Can you write a full example or test case with the expected results,
<martinea...@gmail.com> wrote:
> This is the closest thing that I can get:
>
> import pandas as pd
> import numpy as np
> import statsmodels.tsa.api as ts
> from collections import OrderedDict
>
> lags = 2
>
> nsteps = 10
> model = ts.VAR(data)
> results = model.fit(lags)
> sigma = results.resid.cov()
> s = np.mat(sigma)*np.mat(np.linalg.inv(np.diag(np.sqrt(np.diag(sigma)))))
>
> irfobj = results.irf(periods=10, var_decomp=s)
>
> orth_irfs = irfobj.orth_irfs
>
> irfs = (orth_irfs[:nsteps] ** 2).cumsum(axis=0)
>
> mse = results.mse(nsteps)
>
>
> fevd = np.zeros((nsteps, neq, neq))
>
> for i in range(nsteps):
> fevd[i] = (irfs[i].T/ mse[i]).T
>
>
> decomp = fevd.swapaxes(0, 1)
>
>
> but the answer that I get using this method is far away from the true values
> that I get using WinRats.

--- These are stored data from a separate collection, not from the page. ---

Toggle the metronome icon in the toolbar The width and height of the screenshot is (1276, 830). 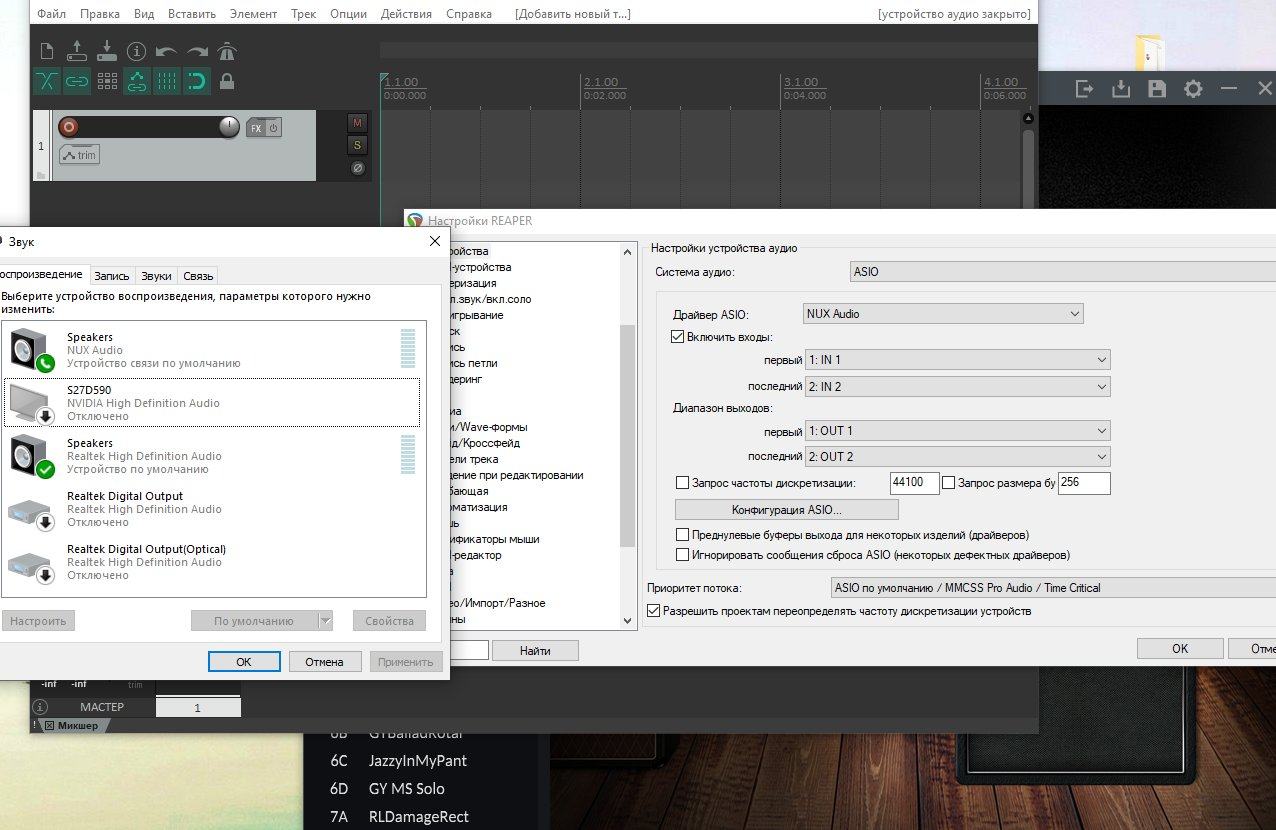[x=227, y=52]
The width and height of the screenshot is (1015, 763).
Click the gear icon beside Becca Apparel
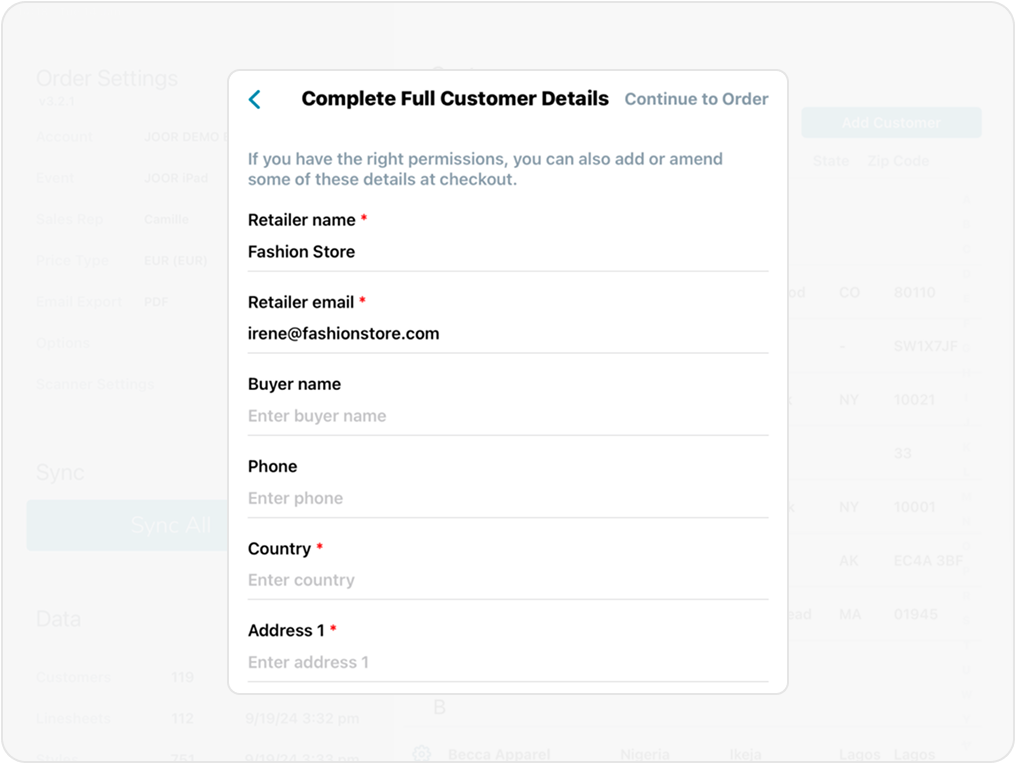point(422,753)
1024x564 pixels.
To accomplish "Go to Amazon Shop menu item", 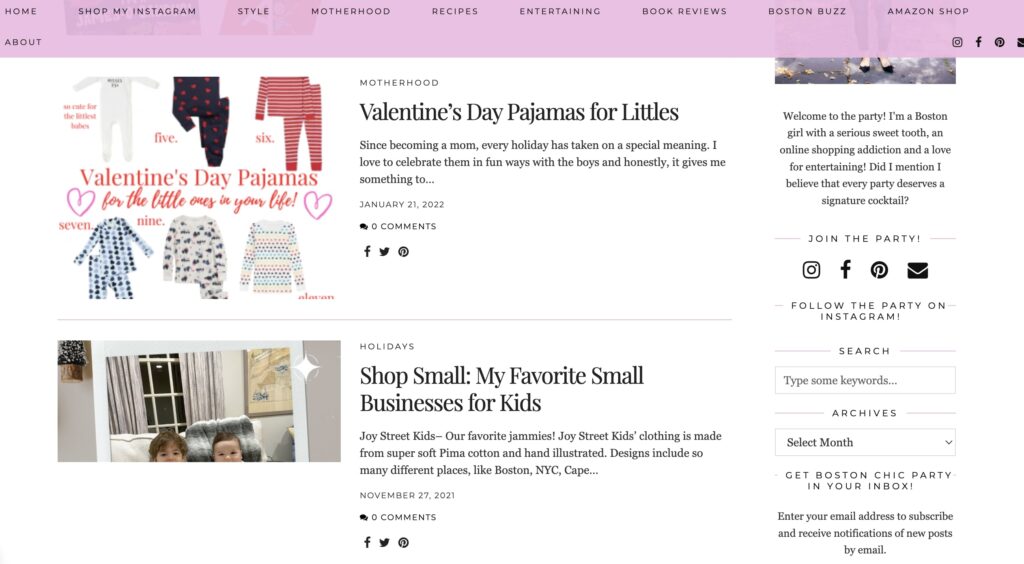I will tap(928, 12).
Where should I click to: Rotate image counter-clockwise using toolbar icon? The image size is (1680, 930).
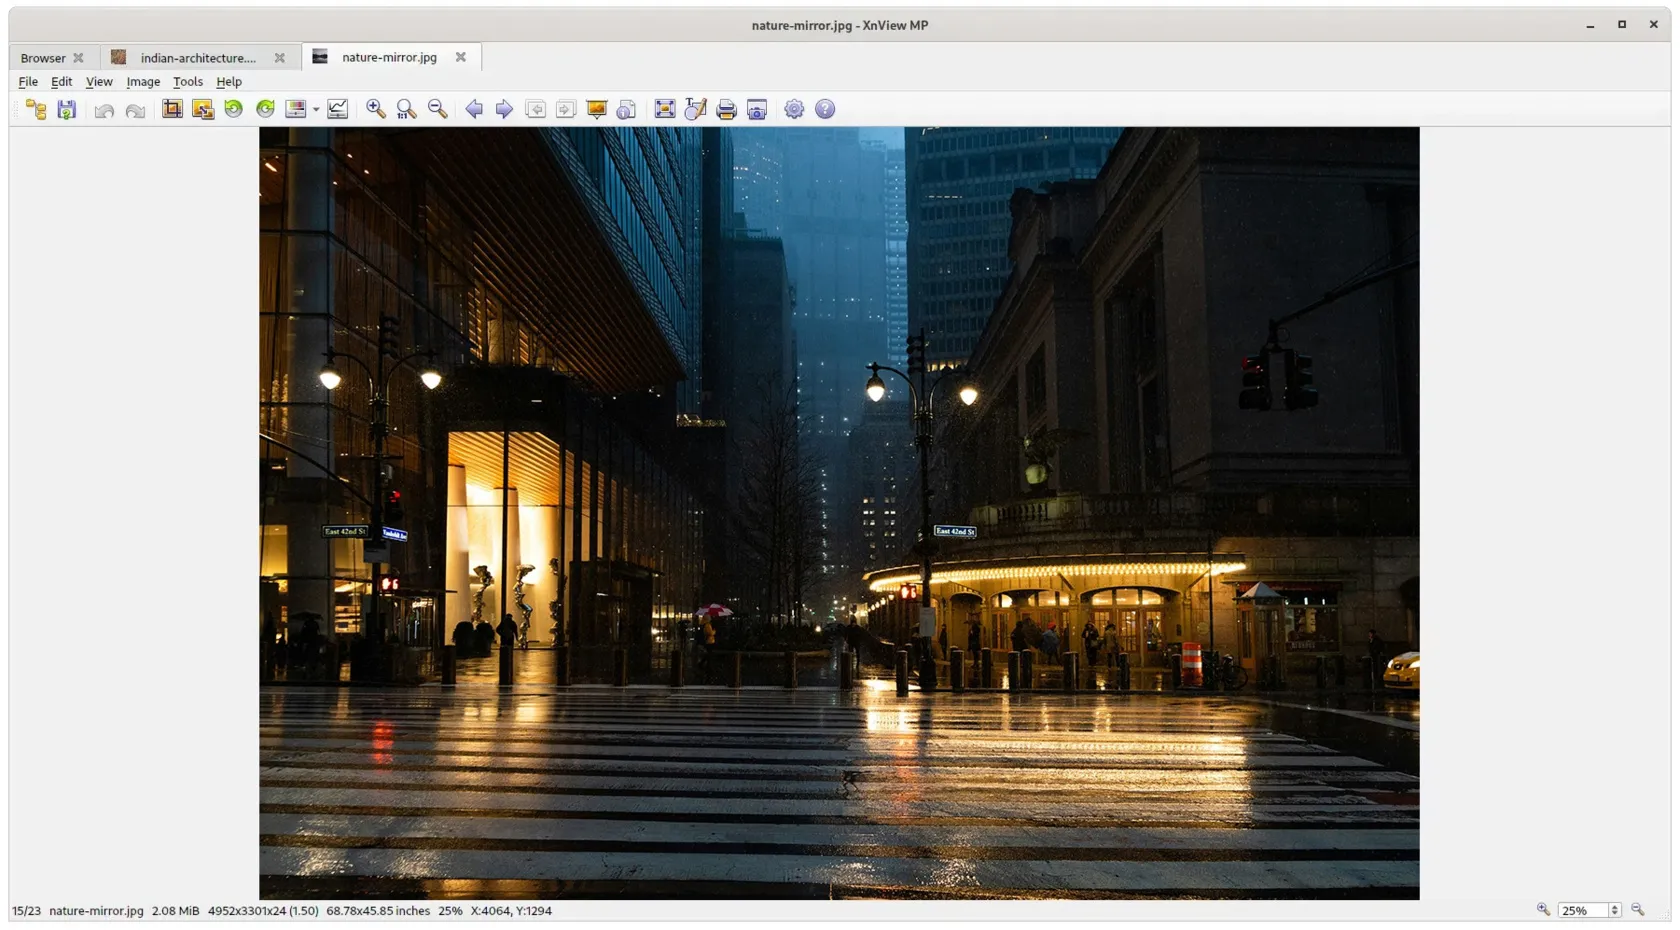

I know that the results in WinRats are the
> accurate one.
maybe using the macro dataset that is included in statsmodels.dataset?
I might be able to help with debugging but I won't be able to come up
with an example nor with expected reference numbers.
From what I've seen before, I don't think it will work without
changing some of the statsmodels var/irf source code.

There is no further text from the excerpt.